ここで堀は語らなかったが、ここで4索を切ったのは当然の理由もあった。赤のあるルールにおいて、リーチではたとえ中筋でも4と6は危険。ただしこの時の朝倉の手順は7索が先切りされ、その後に手出しの1索が宣言牌だった。「5」は特に重要であり、「357」の形が「135」の形より優先されることは少ないこのルールだからこそ、この切り巡は4索がかなり通りやすいと判断できる。
堀にとって不都合だったのは、この時の朝倉はチャンタ含みのイーシャンテンであったこと。そして、それが崩れるツモ6筒だからこそのカン4索待ちとなり、放銃となってしまった。
しかしここで終わらないのが「ガチ補強」で呼ばれた選手であり、「ポイントを持って帰る」ことが任務の堀。南2局1本場に満貫をツモって、嬉しいリーグ初アガリを決めると、その後も再度満貫をツモり、オーラスは跳満イーシャンテン、ツモれば逆転トップというところまでこぎつけ、ファンを沸かせた。
インタビューでは「緊張は特にしなかった」と語り、「デビュー戦は1回しかチャンスがない。ちょっとトップを意識してたんで、好きに打たせてもらいました。
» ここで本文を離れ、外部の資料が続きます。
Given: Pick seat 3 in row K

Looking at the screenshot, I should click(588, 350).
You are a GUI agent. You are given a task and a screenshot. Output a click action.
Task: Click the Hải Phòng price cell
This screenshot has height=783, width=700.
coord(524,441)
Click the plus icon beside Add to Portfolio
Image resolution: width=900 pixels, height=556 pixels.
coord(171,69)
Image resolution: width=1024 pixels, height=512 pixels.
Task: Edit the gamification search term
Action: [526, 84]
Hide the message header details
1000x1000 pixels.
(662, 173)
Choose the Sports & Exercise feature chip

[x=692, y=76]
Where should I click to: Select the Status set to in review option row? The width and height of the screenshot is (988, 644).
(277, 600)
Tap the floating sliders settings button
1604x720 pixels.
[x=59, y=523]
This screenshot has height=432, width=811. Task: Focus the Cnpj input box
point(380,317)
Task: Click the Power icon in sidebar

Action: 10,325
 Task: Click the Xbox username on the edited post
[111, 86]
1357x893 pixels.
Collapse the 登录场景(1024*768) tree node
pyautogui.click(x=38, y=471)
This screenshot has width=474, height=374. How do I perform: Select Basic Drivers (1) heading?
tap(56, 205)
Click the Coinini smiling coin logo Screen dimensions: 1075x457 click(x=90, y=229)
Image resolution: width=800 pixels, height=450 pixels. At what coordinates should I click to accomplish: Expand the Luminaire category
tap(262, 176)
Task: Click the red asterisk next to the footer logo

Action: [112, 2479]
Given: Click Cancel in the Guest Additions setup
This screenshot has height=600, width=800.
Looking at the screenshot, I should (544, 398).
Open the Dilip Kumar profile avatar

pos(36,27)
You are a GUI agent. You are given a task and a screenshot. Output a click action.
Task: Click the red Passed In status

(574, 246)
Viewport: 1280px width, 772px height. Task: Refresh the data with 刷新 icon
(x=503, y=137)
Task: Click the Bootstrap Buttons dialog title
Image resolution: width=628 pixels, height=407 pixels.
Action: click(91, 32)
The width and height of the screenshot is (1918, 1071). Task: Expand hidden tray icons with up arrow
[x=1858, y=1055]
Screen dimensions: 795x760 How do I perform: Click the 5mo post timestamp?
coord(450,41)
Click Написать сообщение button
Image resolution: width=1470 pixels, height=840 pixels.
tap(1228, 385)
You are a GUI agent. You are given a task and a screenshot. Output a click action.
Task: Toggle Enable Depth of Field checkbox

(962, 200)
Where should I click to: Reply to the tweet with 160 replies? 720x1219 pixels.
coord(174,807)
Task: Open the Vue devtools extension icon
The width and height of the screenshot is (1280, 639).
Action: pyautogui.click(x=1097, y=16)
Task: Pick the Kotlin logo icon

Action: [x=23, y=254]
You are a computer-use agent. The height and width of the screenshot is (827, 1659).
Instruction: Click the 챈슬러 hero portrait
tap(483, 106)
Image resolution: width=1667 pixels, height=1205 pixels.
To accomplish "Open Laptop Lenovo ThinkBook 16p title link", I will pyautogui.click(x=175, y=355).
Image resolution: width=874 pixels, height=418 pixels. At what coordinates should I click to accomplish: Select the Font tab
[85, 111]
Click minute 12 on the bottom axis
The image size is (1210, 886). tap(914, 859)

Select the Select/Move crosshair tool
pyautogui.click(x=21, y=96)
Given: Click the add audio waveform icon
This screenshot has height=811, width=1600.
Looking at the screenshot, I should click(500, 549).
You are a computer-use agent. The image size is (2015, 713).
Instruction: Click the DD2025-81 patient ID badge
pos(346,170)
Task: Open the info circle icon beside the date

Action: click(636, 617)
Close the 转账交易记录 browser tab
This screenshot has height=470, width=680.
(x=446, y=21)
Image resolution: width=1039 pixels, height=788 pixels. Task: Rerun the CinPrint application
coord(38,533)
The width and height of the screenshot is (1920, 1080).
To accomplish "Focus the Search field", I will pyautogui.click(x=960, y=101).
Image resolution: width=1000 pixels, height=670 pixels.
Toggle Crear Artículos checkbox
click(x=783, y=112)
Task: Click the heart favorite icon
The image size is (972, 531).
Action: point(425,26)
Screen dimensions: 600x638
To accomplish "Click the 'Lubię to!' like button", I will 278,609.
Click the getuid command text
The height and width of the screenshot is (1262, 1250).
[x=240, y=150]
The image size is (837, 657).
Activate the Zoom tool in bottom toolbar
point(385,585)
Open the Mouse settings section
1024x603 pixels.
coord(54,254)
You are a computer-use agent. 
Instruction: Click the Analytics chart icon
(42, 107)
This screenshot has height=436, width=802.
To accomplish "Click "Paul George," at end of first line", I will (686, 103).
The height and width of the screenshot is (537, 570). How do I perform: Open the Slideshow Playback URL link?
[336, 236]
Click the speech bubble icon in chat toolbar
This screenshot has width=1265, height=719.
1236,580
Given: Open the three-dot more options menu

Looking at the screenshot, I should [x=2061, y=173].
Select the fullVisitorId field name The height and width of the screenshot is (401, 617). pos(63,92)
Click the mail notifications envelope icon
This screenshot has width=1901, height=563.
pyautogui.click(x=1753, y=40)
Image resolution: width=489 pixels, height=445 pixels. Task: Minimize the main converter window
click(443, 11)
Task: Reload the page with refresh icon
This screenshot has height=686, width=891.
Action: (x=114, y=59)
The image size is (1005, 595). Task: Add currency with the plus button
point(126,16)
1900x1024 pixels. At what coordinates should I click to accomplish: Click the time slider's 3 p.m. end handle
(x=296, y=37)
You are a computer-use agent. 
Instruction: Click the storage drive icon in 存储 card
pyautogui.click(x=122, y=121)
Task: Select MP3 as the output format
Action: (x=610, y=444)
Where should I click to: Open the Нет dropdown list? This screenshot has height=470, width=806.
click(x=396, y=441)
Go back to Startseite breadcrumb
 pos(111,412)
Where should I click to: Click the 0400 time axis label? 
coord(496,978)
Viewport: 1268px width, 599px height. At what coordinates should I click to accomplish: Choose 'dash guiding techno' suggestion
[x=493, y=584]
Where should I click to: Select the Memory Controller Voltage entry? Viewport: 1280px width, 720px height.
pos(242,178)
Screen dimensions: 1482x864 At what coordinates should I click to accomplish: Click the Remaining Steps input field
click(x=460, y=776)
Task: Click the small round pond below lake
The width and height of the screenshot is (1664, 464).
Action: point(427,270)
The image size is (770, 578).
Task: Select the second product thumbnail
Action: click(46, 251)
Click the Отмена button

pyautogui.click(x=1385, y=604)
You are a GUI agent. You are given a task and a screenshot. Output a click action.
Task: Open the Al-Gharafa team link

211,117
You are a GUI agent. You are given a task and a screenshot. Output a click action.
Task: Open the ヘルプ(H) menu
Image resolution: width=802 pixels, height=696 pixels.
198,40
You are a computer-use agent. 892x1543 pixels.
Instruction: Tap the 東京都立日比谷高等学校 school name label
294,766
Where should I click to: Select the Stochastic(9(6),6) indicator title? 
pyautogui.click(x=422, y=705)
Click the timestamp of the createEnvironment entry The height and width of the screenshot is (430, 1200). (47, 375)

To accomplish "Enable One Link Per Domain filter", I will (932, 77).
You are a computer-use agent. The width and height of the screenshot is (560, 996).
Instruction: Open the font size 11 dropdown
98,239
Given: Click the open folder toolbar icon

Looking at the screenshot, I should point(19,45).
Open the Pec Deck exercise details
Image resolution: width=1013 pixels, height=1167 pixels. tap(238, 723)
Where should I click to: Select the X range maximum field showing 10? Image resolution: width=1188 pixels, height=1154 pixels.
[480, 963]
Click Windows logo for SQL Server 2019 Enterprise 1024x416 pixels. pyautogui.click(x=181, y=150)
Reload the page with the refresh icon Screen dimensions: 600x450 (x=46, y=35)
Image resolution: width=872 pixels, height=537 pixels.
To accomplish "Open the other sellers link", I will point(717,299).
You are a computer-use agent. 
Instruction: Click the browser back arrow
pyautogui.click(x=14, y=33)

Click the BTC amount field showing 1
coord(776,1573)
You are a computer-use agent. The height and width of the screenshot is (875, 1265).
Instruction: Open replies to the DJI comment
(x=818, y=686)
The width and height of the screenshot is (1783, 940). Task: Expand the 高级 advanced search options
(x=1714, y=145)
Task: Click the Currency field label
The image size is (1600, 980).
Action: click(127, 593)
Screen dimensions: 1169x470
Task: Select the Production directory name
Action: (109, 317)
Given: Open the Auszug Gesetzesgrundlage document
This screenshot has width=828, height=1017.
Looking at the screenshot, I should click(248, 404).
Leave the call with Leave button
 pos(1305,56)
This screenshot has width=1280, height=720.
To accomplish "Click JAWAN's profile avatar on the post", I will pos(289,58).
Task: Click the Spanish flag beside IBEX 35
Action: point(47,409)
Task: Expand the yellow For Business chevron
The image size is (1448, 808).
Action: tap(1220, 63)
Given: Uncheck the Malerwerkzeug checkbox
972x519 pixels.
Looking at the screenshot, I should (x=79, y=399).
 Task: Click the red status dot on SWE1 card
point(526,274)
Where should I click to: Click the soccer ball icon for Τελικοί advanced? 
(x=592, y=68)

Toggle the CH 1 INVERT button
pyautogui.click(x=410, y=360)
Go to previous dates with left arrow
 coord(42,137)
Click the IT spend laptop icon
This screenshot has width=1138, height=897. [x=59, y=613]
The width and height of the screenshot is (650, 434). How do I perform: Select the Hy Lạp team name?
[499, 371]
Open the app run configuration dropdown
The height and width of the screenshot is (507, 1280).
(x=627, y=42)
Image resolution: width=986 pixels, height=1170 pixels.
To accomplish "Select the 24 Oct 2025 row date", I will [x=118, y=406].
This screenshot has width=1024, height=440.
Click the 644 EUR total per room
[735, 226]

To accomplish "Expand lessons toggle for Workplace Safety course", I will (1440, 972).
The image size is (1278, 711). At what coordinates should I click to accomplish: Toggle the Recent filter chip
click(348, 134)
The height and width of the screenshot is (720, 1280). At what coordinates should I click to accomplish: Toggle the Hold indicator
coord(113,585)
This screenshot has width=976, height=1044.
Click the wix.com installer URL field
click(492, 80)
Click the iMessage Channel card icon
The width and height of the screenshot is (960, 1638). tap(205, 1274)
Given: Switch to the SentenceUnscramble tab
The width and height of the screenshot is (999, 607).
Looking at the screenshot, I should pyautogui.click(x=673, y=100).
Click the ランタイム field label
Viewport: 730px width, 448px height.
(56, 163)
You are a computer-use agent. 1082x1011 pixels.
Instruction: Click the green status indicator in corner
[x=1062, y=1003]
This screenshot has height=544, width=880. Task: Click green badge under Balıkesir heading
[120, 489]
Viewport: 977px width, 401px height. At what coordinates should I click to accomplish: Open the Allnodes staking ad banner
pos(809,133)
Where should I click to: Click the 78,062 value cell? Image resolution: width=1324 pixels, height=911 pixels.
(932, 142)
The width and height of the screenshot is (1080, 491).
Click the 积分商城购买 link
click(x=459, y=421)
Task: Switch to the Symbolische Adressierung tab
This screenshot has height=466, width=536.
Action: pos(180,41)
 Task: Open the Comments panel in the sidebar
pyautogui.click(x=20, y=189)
オーラスも自分勝手に跳満狙ってたんで」と強心臓っぷりを見せつけた。
デビュー戦、動じずにいつも通り打ち、インタビューもこなした堀には「しゃべれるね」「あの手牌で3着ならオッケー!」とファンから今後を期待するメッセージが多数投稿されていた。
※連盟=日本プロ麻雀連盟、最高位戦=最高位戦日本プロ麻雀協会、協会=日本プロ麻雀協会
◆Mリーグ 2018年に発足。2019シーズンから全8チームに。各チーム3人ないし4人、男女混成で構成され、レギュラーシーズンは各チーム90試合。上位6チームがセミファイナルシリーズ(各16試合)、さらに上位4位がファイナルシリーズ(12試合)に進出し、優勝を争う。